*GIVEN DATA*:
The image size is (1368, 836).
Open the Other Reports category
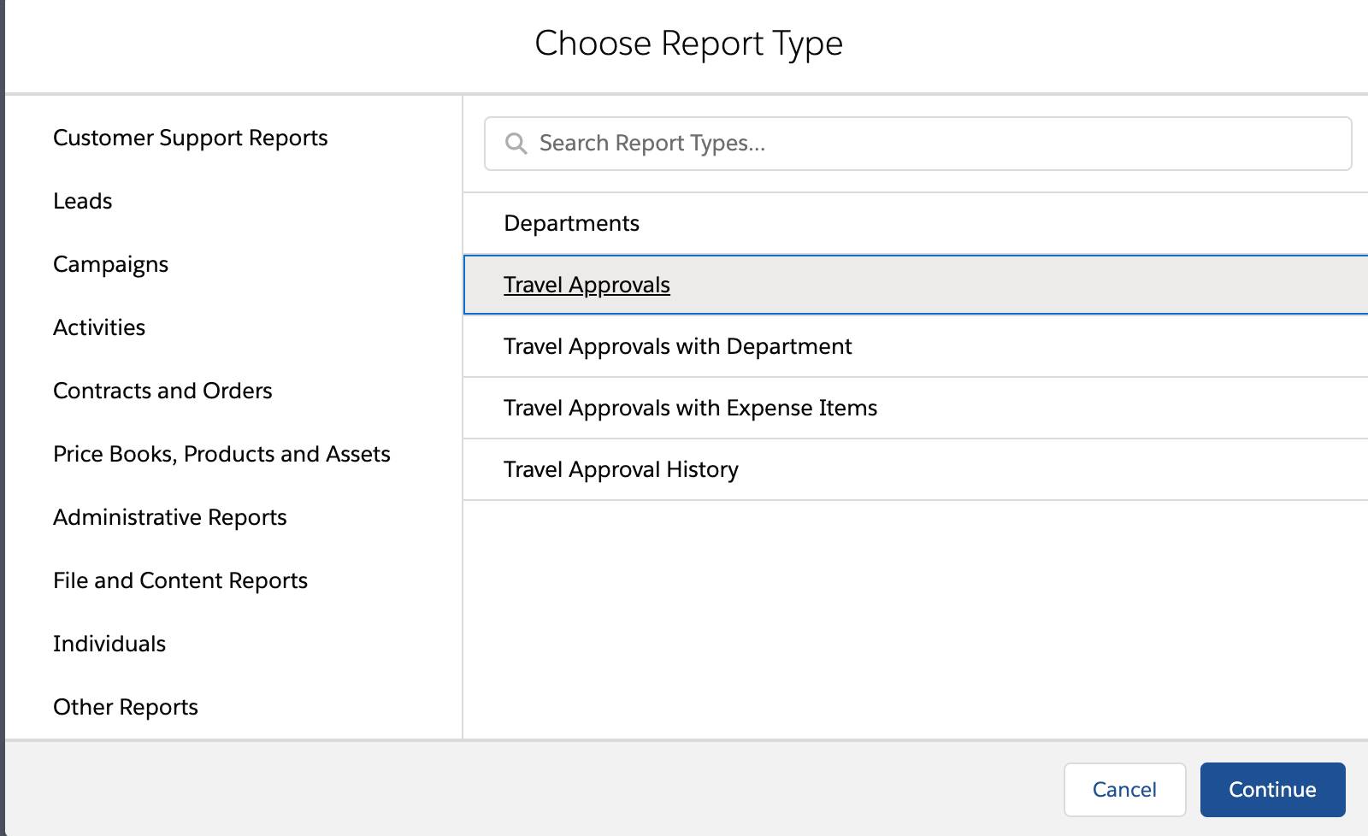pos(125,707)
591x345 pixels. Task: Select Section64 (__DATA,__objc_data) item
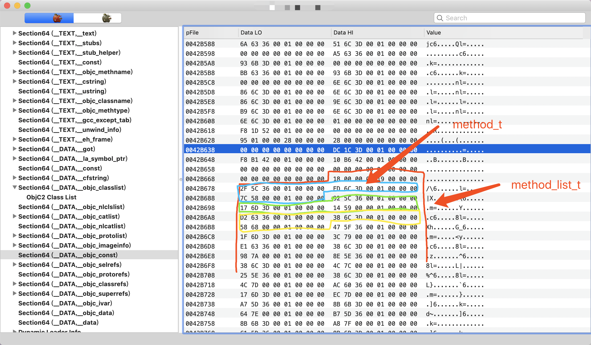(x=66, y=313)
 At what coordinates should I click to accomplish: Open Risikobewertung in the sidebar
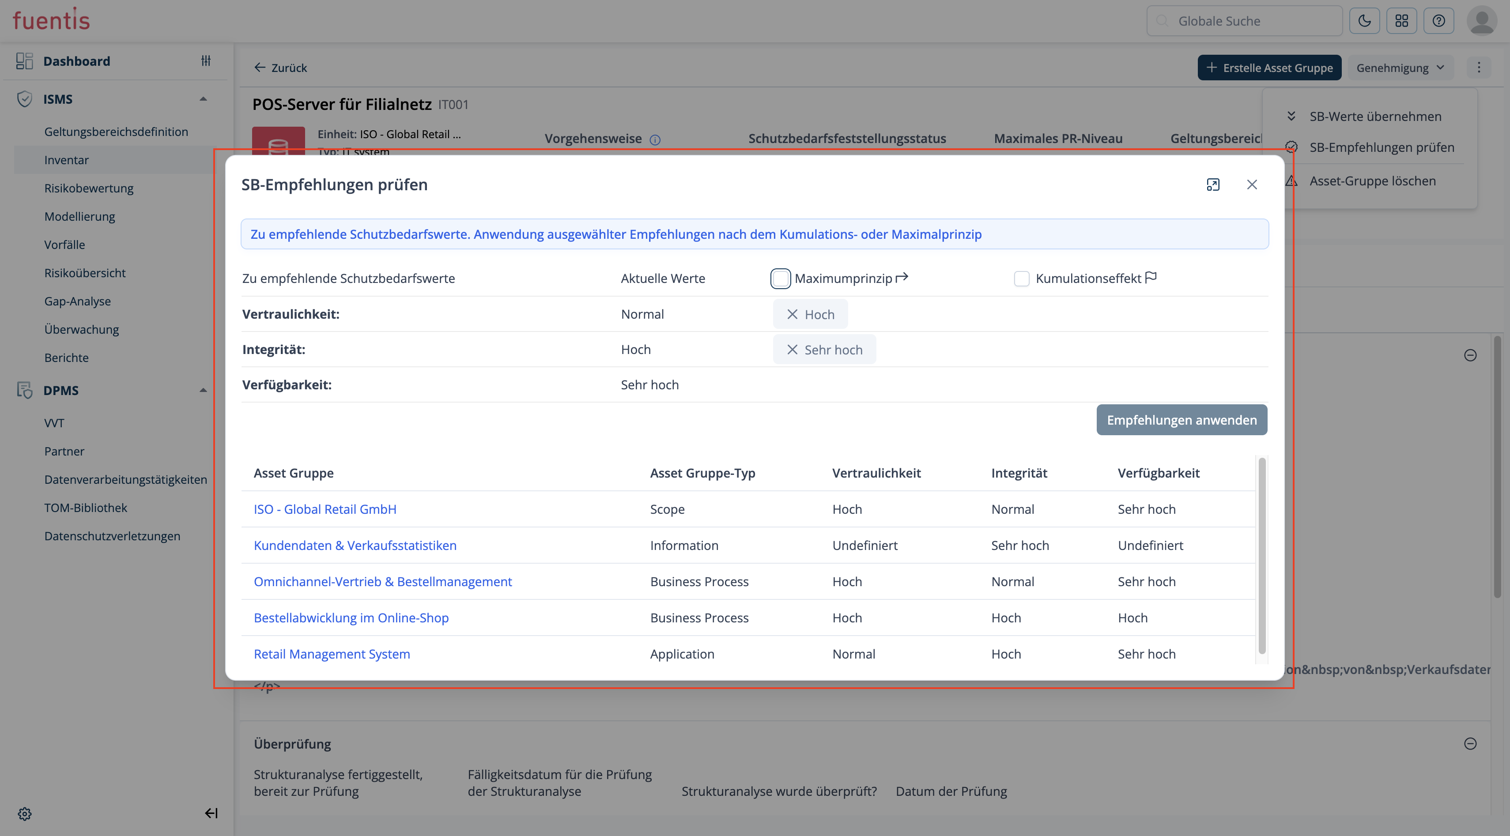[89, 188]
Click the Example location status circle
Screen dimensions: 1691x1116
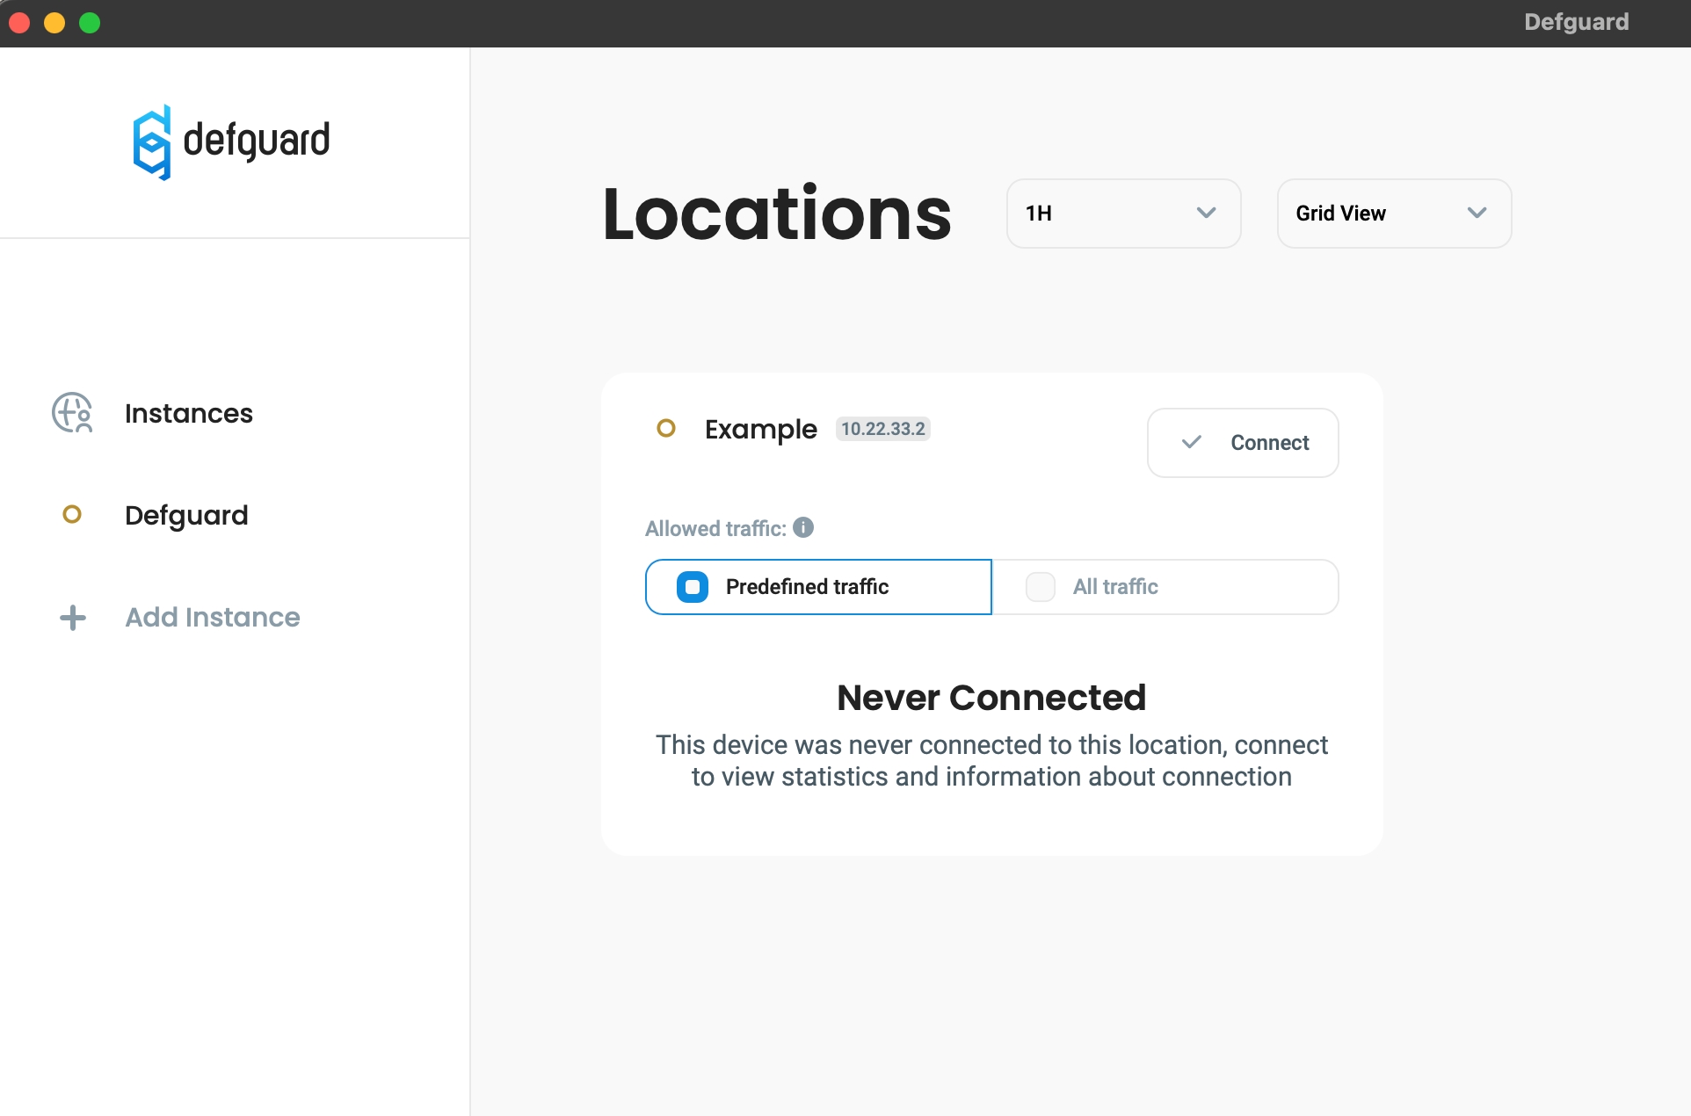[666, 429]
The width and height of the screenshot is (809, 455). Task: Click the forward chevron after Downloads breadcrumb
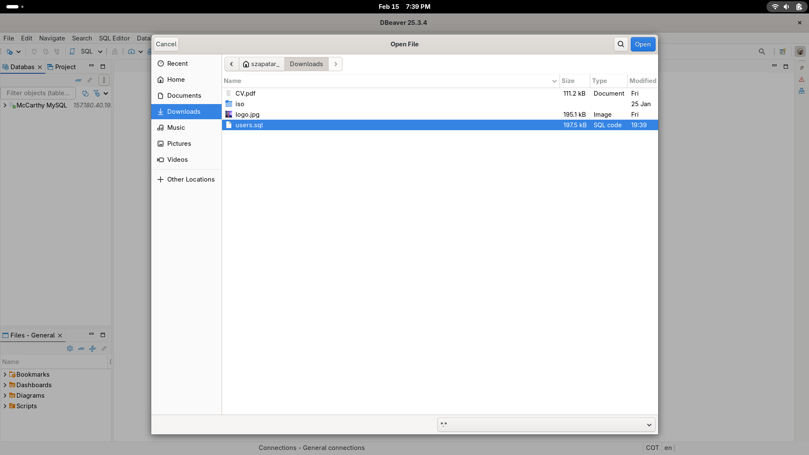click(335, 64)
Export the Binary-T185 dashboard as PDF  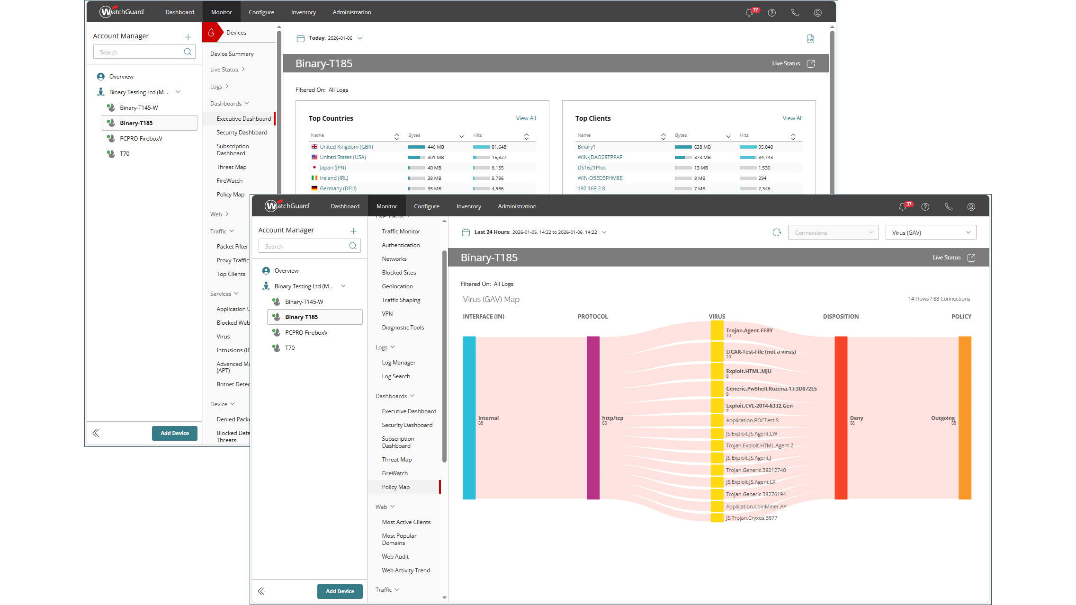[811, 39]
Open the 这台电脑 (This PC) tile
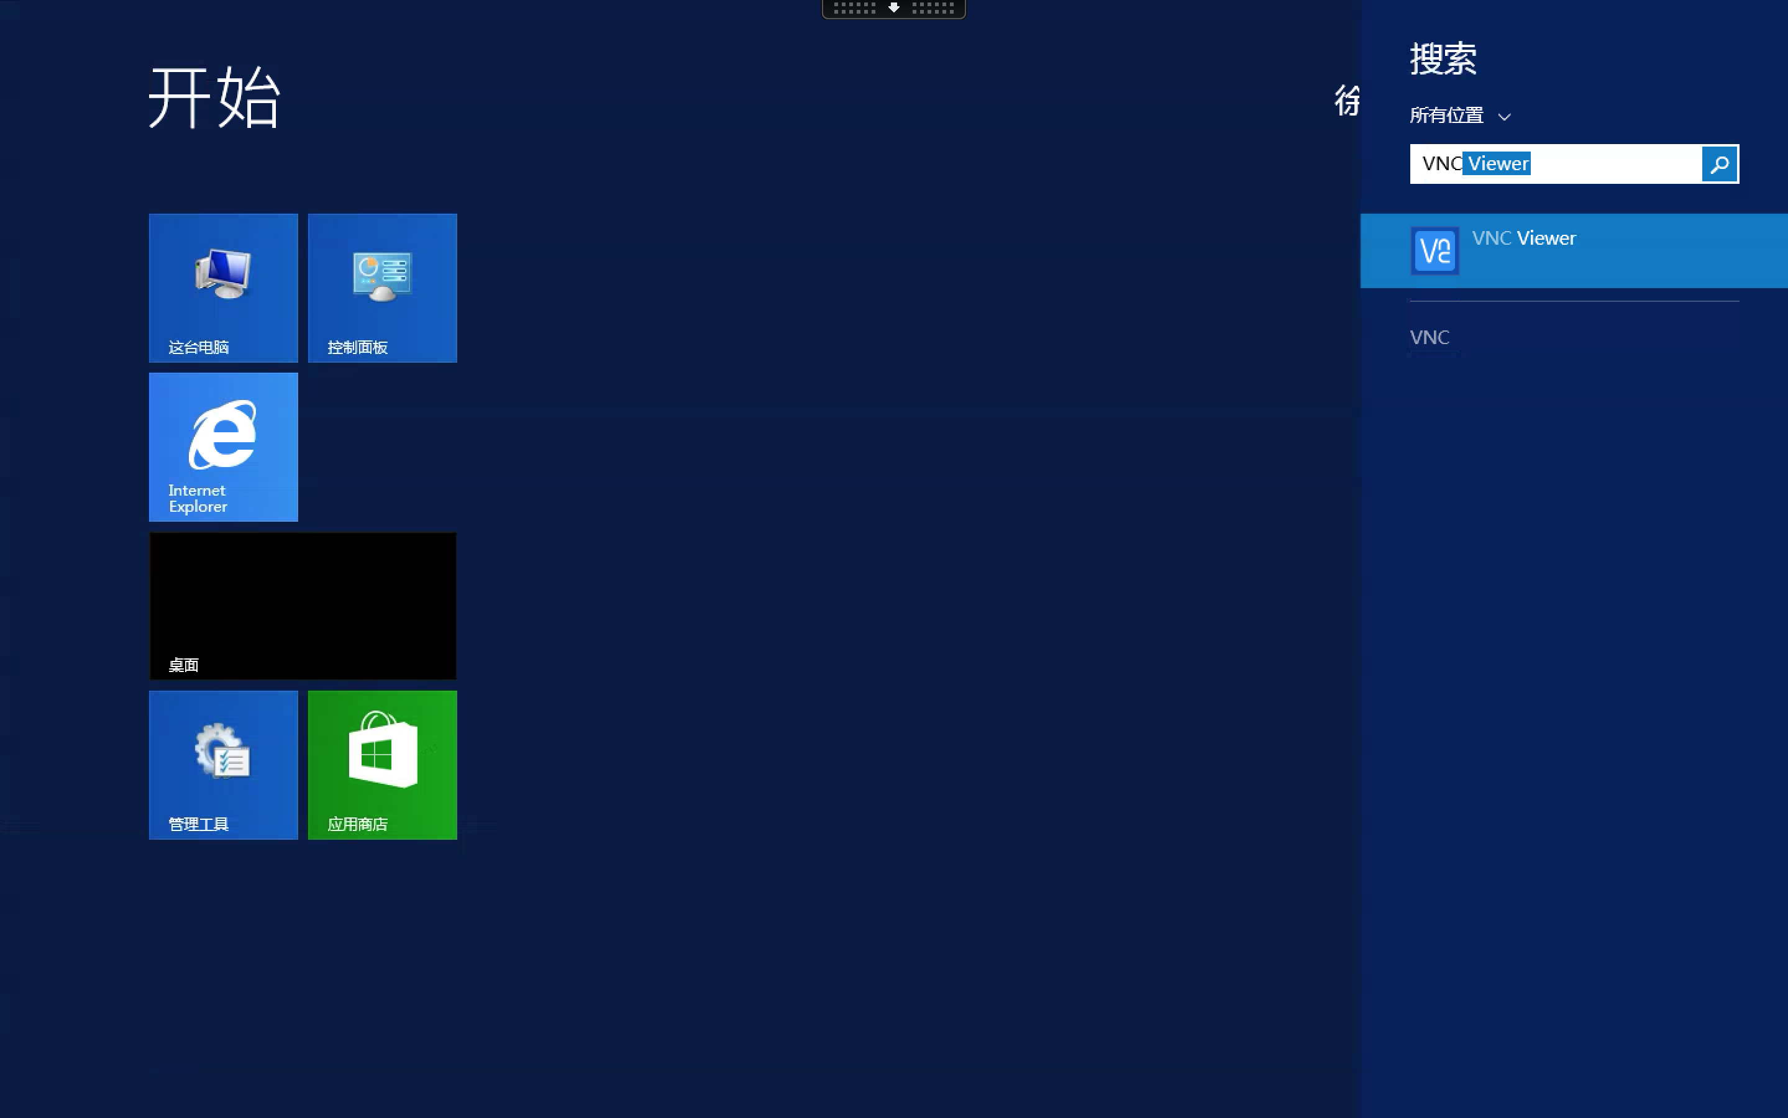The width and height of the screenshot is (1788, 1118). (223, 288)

*TASK REQUIREMENTS*:
Begin at the first line of the data above and repeat each line exactly, stopping after the line containing "Click the Example location status circle". Omit the pictures.

*EXERCISE ANSWER*:
The image size is (1368, 836).
Open the Other Reports category
pos(125,707)
591x345 pixels. Task: Select Section64 (__DATA,__objc_data) item
(x=66, y=313)
 At what coordinates should I click to accomplish: Open Risikobewertung in the sidebar
[89, 188]
Click the Example location status circle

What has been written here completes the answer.